Australia had 6,415 confirmed cases of COVID-19 as at 14 April, according to Johns Hopkins. The blog post below was published on 10 March, when the number of confirmed COVID-19 cases in Australia first passed 100.


Australia currently has 100 diagnosed cases of coronavirus, as of 10 March. Countries that have hit the 100 case threshold fall into two camps: those that saw rapid spread of the disease (China, Italy and Iran), and those with a managed case load (Japan, Singapore and Hong Kong). Australia would need to act as soon as possible to ensure we join the latter camp.

It took Italy around two weeks to go from having fewer than 100 diagnosed cases of coronavirus to having nearly 10,000 cases. The health system in the richest part of Italy is now struggling to cope with the load. The terrifying maths of exponential growth can see pandemics spread very, very fast. The rate at which the virus spread in Italy is not an outlier – it spread at a startlingly similar pace in Iran, South Korea, and China.

Source data -
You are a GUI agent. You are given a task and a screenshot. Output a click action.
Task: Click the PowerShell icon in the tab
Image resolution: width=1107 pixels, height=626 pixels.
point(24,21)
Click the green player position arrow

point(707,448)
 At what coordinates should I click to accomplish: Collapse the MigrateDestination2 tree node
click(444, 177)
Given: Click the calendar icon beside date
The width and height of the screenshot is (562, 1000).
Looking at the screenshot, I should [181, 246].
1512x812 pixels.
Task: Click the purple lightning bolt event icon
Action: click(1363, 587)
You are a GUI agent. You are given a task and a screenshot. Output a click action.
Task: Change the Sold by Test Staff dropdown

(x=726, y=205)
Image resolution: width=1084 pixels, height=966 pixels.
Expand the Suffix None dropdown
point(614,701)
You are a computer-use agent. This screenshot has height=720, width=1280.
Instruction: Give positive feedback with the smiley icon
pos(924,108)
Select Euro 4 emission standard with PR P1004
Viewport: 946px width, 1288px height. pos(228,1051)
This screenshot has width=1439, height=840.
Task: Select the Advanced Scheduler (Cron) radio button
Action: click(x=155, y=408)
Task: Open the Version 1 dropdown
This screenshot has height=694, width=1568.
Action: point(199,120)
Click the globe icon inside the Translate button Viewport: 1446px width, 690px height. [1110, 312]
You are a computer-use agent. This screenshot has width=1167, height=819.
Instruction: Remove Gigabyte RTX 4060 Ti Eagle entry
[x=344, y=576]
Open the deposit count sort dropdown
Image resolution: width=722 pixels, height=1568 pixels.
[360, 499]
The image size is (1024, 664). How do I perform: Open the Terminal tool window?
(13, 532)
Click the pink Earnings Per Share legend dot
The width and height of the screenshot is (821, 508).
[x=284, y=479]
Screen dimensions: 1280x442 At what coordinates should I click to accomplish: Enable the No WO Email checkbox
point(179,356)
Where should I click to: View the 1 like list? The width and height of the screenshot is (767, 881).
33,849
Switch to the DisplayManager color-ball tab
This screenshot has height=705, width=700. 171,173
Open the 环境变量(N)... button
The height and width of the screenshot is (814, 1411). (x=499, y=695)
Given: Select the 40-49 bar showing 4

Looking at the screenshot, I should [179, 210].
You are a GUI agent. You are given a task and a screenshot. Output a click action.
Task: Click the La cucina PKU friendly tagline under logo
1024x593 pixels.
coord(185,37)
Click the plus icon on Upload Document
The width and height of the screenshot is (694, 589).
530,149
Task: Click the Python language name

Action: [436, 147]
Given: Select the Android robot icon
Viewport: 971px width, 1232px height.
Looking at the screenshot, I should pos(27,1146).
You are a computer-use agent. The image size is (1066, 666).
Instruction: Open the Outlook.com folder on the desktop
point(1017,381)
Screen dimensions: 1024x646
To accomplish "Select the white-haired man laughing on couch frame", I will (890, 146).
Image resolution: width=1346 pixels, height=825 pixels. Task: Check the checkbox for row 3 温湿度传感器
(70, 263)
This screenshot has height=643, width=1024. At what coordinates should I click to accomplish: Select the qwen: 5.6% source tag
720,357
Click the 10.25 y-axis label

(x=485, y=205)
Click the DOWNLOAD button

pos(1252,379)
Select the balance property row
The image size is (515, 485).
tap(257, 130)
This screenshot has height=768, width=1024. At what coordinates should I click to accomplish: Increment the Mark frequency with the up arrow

Action item -
Answer these questions from the text on COVID-19 in Australia.
(a) How many confirmed COVID-19 cases did Australia have as at 14 April, according to Johns Hopkins?
(b) Which three countries does the text name as having a managed case load?
(c) How long did it take Italy to go from fewer than 100 diagnosed cases to nearly 10,000?

Solution below -
(a) 6,415
(b) Japan, Singapore and Hong Kong
(c) Around two weeks